Speaking of shady: The Q in Manhattan — where you made many guest appearances care of The Cake Boys’ weekly show — has been in the news this week for the exposure of some unsettling racist / transphobic door policies, among other things. They have a new general manager and are quickly trying to turn things around. Could they be successful, and regain people’s trust?
Eh! I’m an antiracist and trans equity consultant in my daytime hours. I know the kind of work and resources it takes to shift a really harmful existing culture. Could they do it? Maybe. Wil it change anything? I don’t know.
A lot of our bars — not to be shady — are run by folks with antiquated ideals, who don’t want to give control over to Black and trans artists in fear of “alienating” white folks. But what they’re really doing is limiting their streams of income, and making it uncomfortable for artists to work in their space.. which then impacts employee and artist morale, which then impacts sales and crowds… and then the bars close down. One of the things I’ve learned hopping back and forth from the Bay is that it’s drag culture is thriving because the bars and its management collaborate more openly and generously with artists then they do here. Not to say it’s perfect, but there’s more openness amongst the artists because of it. Also there’s less competition-based shows, and more variety spaces… which is a thing I think NYC could come to adapt.
Speaking of the Bay, that area’s drag artist and producer Tito Soto and company make “Princess” a big party there.

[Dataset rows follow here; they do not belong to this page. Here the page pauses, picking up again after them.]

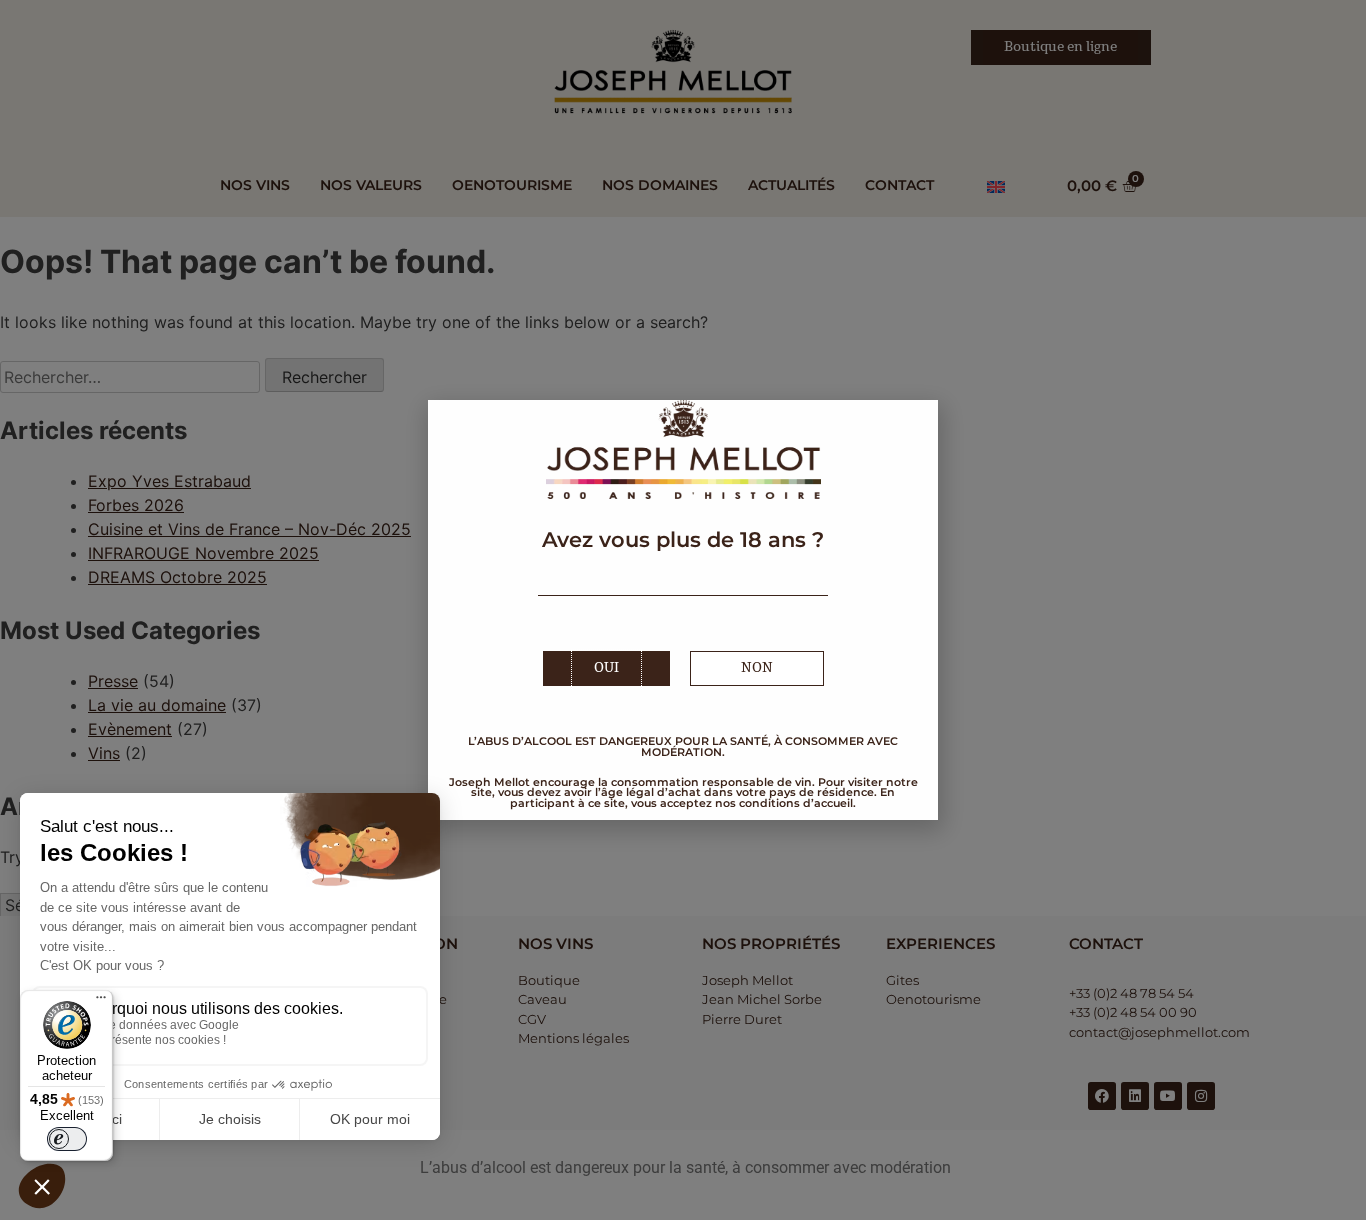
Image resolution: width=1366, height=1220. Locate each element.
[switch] (67, 1139)
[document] (683, 610)
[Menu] (101, 1002)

What can you tell us about what it’s like, as it prepares for its NYC premiere at 3 Dollar Bill on Friday, July 15?
Princess is an experience. I’ve honestly never worked with a more well-coordinated group of producers. As they come over here, I’m even learning more about the process… and I’m inspired by their organizing. So folks are in for a very intentionally put together show!

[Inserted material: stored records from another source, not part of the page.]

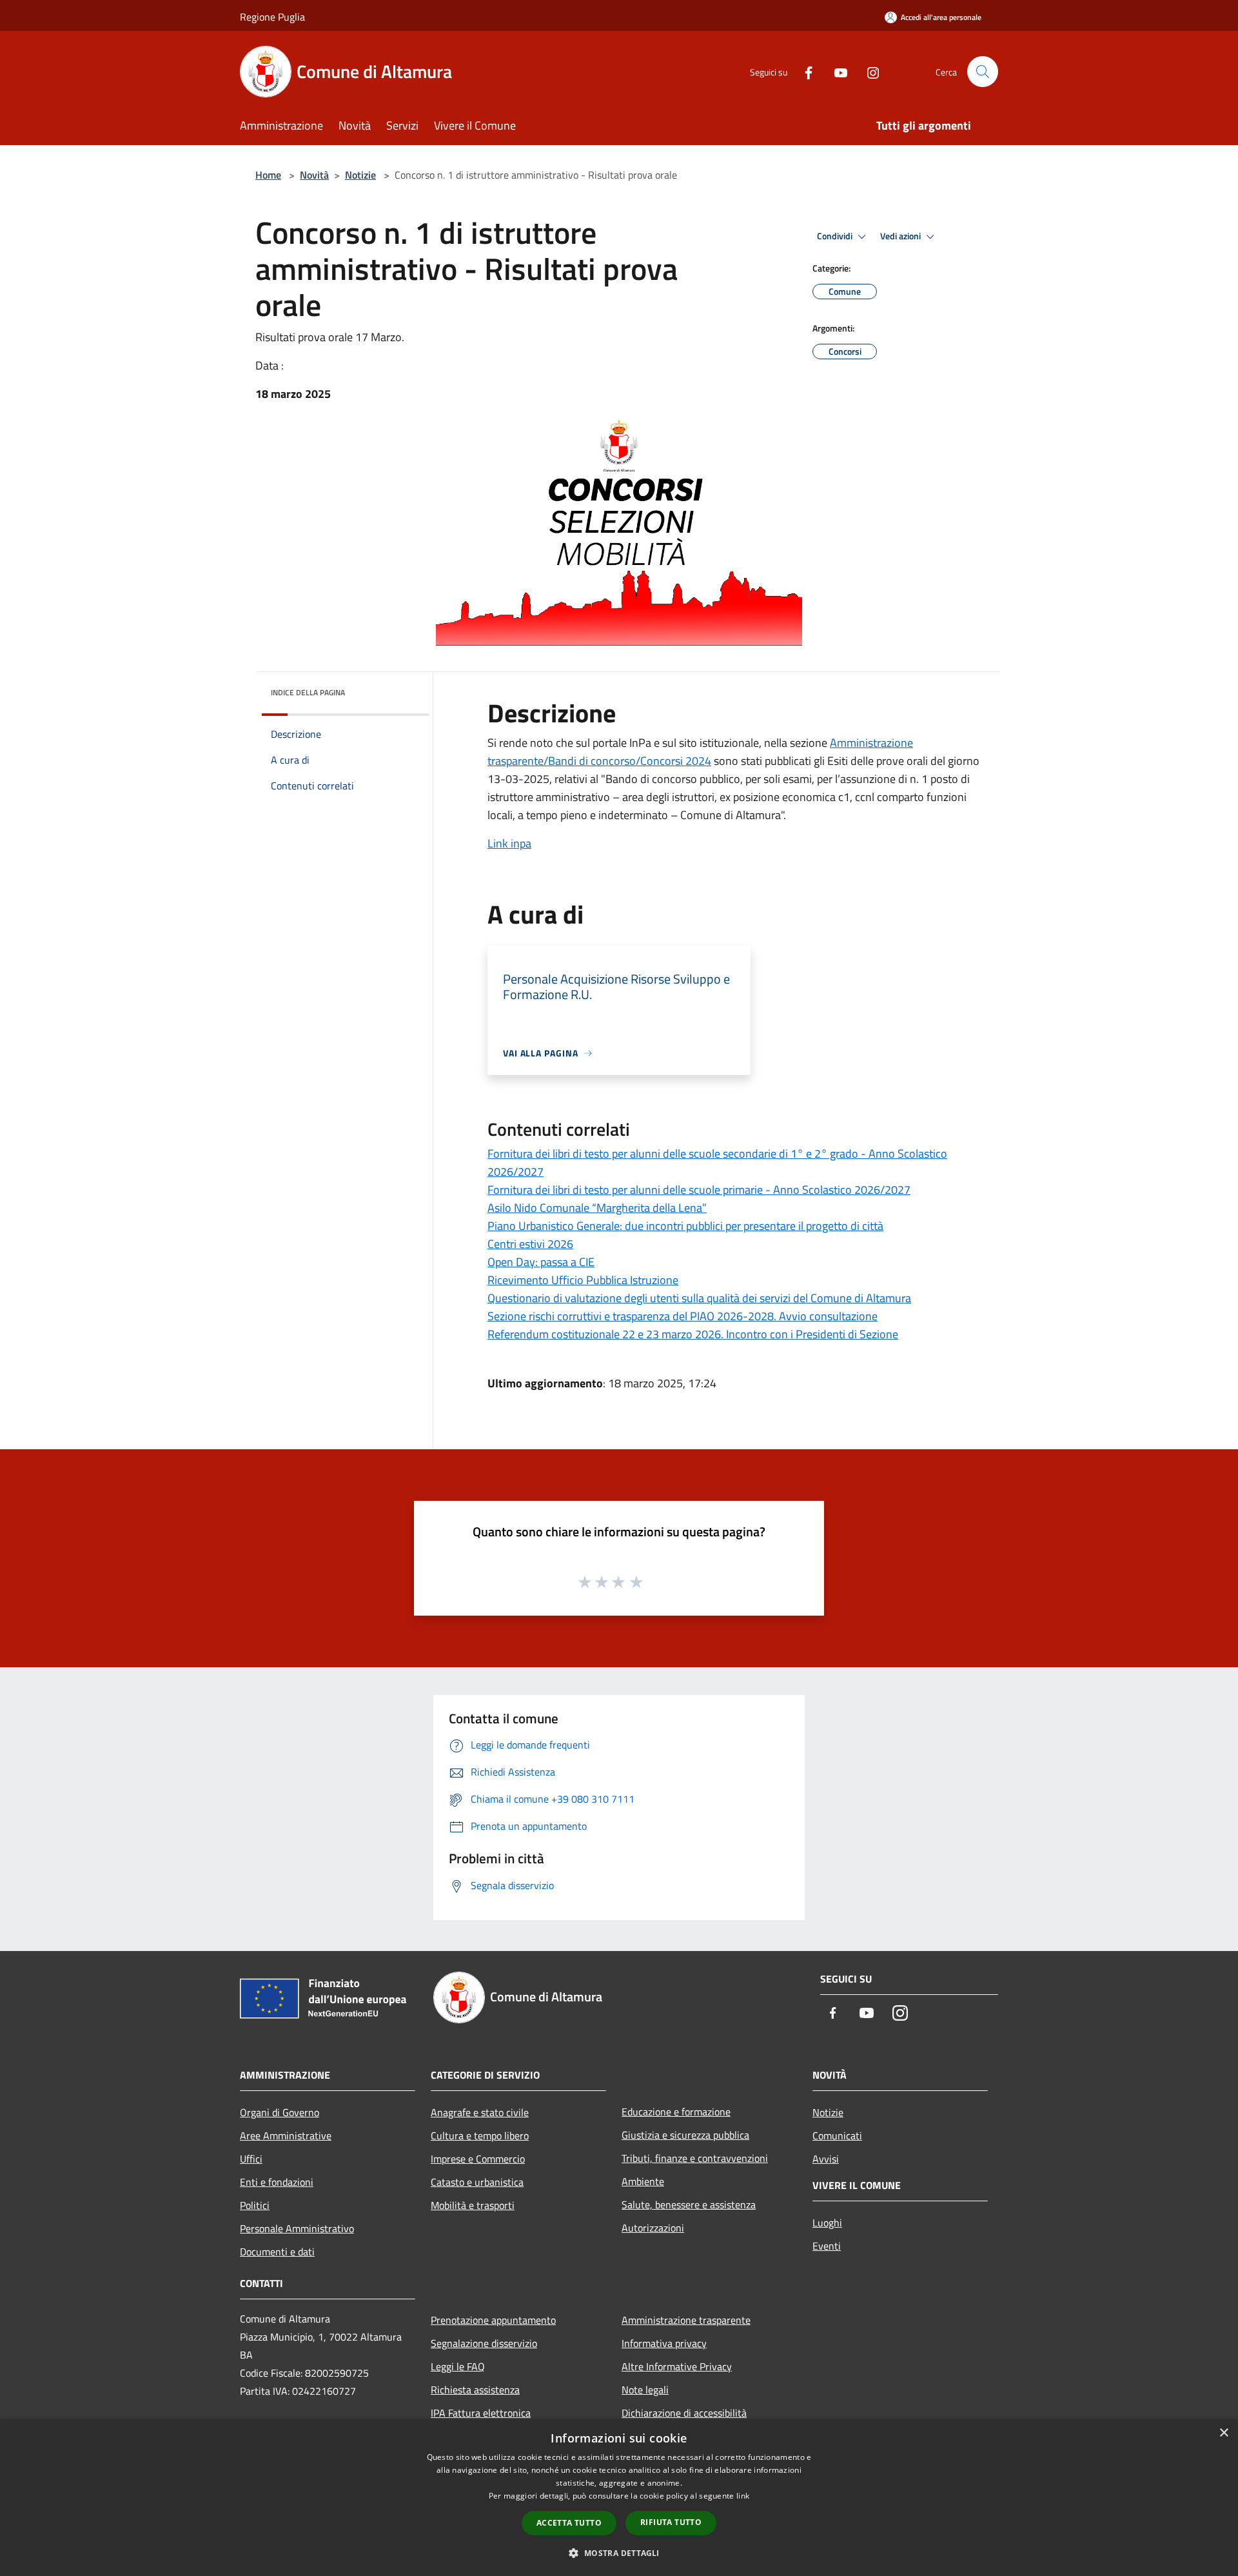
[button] (618, 2553)
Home (268, 175)
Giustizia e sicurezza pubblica (685, 2135)
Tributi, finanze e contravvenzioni (695, 2158)
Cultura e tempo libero (480, 2135)
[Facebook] (803, 71)
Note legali (645, 2389)
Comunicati (837, 2135)
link (742, 2495)
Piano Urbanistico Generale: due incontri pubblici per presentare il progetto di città (685, 1225)
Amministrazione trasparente (686, 2320)
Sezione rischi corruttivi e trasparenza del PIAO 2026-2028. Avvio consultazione (682, 1316)
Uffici (251, 2158)
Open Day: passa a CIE (540, 1262)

Also, they do a great job of incorporating kings and other alternative drag artists — especially at Oasis, which would be the 3 Dollar Bill of the Bay; that’s something the big producers who do shows at the larger local venues in NYC still fail to do (or there’s one of us on each lineup). I’m grateful again for The Cake Boys, ’cause if it weren’t for them we wouldn’t see the large local stages. And that’s something Princess also does for their scene.
Drag Race is another platform that’s denying a king presence, for now. But that’s not to fault the stars who emerged from that show like Lady Camden, who will be on the 3DB stage with Tito, yourself, and a hoard of great New York and San Francisco performers on July 15! Have you met Lady C. before?

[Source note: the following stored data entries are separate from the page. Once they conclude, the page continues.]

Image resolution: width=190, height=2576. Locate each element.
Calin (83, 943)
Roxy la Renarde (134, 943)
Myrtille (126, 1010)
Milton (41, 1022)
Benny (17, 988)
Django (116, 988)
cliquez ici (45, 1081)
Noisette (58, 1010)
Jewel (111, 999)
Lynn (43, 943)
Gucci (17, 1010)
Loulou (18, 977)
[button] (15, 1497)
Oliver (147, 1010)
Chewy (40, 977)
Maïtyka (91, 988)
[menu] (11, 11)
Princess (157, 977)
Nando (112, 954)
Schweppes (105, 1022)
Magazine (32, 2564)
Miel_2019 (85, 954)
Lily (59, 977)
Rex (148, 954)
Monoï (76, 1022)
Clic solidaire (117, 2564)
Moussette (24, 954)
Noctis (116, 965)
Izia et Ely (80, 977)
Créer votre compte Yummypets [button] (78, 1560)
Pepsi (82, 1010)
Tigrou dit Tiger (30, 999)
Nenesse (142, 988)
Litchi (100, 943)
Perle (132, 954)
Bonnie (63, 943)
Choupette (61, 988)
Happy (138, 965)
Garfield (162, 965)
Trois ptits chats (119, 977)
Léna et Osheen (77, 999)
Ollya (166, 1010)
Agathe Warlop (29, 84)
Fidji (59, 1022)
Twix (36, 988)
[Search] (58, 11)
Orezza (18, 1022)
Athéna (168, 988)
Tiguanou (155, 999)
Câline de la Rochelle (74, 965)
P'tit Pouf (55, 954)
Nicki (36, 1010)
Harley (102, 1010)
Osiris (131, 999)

I have not! The most recent RuGirl I’ve met was Manila, and that was also backstage at Oasis! And DiDa Ritz in Port Bar in Oakland. Another thing I have to commend the Bay on: how many times do kings get booked alongside these artists? And I got to do it twice, in like two weeks time.
What else is coming up for you?
I’m starting a new monthly brunch at Savage Astoria starting July 24th. Its 420 themed and aimed at being a space for femme, trans and all queer folks. So we will have myself and other drag artists there turning out shows, and creating a new brunch experience with kings and things. We will probably be raising money for a reproductive rights organization that day. So come out! And support The Cake Boys, In Living Color and Neverland Collective! I can’t stress it enough to the folks in our local scene to also support non-queen spaces / shows.
Wonderful! And lastly: what’s your absolute favorite number to do these days?
“Sweetest Pie,” Meg thee Stallion featuring Dua Lipa.